> **What to do**: Your job is to return every line in the data holding the string "give".

> **Stored items**:
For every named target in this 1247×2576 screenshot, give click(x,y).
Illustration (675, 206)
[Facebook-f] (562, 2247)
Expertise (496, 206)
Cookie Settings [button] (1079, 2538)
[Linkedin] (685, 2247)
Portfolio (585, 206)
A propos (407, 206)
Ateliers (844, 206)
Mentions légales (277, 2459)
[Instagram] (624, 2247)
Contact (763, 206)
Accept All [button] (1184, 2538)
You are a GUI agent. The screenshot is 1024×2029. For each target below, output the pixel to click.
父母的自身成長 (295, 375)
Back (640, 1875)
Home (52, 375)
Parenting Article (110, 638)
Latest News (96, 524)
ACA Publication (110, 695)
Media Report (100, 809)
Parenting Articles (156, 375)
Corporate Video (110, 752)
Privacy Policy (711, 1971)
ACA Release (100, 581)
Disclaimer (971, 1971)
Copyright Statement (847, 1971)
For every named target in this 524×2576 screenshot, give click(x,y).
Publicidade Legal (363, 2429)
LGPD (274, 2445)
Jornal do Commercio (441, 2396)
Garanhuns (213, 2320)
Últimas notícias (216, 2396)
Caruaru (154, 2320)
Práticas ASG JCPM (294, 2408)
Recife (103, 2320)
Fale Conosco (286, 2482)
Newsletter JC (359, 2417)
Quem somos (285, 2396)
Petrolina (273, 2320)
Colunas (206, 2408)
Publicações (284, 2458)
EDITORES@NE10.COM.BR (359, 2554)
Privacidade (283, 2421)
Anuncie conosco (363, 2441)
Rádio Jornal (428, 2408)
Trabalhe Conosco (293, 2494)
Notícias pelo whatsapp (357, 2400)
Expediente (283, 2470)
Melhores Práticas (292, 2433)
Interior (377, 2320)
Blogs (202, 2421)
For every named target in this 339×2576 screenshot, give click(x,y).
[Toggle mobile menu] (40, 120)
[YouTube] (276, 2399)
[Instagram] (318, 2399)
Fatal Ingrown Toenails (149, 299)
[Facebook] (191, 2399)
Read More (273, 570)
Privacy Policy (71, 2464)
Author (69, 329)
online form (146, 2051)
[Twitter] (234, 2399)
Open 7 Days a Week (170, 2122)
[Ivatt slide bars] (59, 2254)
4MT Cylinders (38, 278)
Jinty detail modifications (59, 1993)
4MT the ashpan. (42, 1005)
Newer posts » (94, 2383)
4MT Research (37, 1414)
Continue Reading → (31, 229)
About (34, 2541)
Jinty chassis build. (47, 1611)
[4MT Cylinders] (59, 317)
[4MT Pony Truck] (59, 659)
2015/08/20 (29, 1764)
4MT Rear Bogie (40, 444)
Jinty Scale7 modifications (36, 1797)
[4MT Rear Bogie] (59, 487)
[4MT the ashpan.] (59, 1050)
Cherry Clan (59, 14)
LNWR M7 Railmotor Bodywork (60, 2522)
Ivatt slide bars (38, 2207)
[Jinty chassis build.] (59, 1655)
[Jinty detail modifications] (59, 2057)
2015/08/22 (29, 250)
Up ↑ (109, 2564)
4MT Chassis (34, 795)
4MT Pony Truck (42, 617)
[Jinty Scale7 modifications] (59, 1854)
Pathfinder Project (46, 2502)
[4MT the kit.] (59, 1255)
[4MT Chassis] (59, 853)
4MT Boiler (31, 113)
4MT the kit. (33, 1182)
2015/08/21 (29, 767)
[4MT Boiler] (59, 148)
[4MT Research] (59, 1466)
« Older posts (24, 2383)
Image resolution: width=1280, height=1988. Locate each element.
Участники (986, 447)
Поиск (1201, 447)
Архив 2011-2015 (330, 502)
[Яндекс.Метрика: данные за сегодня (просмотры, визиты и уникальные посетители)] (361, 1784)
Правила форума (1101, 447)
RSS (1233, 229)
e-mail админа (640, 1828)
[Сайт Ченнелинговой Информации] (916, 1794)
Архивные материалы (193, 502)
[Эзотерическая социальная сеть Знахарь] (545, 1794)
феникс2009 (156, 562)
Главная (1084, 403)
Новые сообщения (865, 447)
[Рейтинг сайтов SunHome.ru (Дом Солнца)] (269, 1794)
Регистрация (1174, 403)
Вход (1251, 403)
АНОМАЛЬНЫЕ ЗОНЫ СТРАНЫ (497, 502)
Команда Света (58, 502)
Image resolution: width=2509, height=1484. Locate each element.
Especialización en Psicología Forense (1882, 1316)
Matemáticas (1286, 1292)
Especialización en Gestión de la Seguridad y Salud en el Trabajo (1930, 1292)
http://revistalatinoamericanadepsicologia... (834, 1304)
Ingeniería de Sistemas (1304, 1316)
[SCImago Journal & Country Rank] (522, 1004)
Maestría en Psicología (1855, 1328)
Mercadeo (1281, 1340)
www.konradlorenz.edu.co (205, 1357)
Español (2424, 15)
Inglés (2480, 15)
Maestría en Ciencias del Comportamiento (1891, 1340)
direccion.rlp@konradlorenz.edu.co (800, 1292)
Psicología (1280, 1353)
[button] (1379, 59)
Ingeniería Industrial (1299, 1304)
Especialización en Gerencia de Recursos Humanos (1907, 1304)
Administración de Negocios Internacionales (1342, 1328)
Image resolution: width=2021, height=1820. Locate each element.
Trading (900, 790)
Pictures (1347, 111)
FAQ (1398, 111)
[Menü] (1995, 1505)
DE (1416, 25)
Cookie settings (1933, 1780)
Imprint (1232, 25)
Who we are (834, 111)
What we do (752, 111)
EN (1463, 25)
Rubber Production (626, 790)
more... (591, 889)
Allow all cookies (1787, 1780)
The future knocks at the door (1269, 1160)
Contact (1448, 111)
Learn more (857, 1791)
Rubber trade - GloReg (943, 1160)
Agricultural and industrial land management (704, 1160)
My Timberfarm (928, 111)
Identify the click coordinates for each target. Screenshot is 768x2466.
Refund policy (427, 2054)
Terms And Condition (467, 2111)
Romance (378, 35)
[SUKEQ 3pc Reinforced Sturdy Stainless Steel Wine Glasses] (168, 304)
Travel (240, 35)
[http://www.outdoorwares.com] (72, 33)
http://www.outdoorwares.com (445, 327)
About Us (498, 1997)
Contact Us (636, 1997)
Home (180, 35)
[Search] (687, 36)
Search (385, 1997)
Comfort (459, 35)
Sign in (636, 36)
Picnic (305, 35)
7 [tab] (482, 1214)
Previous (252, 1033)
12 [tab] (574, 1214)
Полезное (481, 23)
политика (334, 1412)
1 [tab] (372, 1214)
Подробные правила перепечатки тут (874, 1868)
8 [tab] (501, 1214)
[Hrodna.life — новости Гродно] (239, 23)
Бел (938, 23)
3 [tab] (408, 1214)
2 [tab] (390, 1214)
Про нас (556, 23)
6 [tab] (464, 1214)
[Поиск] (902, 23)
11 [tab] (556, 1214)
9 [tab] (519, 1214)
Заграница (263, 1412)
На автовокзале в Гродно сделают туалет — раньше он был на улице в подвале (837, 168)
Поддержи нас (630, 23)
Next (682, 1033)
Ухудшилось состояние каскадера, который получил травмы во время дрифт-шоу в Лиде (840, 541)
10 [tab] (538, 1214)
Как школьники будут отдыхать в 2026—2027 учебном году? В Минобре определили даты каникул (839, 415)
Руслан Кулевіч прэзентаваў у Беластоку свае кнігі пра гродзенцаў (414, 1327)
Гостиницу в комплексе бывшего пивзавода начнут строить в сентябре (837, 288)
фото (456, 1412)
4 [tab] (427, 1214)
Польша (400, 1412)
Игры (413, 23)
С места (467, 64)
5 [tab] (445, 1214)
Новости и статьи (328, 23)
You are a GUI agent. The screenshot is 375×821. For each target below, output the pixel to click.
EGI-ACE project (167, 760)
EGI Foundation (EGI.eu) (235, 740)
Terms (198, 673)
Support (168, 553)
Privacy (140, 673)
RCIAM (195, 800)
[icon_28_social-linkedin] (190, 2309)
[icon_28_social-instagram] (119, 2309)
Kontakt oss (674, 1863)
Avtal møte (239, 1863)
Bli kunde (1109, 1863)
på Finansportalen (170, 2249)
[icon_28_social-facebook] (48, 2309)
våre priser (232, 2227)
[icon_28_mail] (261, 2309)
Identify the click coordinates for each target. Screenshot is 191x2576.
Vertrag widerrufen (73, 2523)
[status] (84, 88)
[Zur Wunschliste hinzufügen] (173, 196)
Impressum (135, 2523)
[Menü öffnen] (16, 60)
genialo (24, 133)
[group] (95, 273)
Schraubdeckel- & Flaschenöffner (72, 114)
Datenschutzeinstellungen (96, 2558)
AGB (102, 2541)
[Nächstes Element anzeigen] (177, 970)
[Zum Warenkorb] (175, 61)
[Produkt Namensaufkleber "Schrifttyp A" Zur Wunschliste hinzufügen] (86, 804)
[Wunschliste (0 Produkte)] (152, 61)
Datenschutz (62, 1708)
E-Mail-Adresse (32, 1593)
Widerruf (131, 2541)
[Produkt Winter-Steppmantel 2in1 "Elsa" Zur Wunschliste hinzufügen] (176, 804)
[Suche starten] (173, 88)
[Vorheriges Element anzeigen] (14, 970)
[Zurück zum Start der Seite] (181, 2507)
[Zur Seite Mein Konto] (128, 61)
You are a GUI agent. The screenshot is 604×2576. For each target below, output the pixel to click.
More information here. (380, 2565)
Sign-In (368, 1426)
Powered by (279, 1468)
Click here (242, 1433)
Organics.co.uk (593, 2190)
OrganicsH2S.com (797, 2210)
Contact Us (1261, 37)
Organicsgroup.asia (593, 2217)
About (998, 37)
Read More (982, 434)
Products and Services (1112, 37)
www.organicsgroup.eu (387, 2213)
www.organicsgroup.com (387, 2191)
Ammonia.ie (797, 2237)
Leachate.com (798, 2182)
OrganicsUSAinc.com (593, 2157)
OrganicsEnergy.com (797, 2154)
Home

> **Problem solution**:
For every named target in this 1247×2576 screenshot, give click(x,y).
For every named target in this 524×2576 screenshot, give click(x,y).
For every named target in this 339×2576 screenshot, give click(x,y).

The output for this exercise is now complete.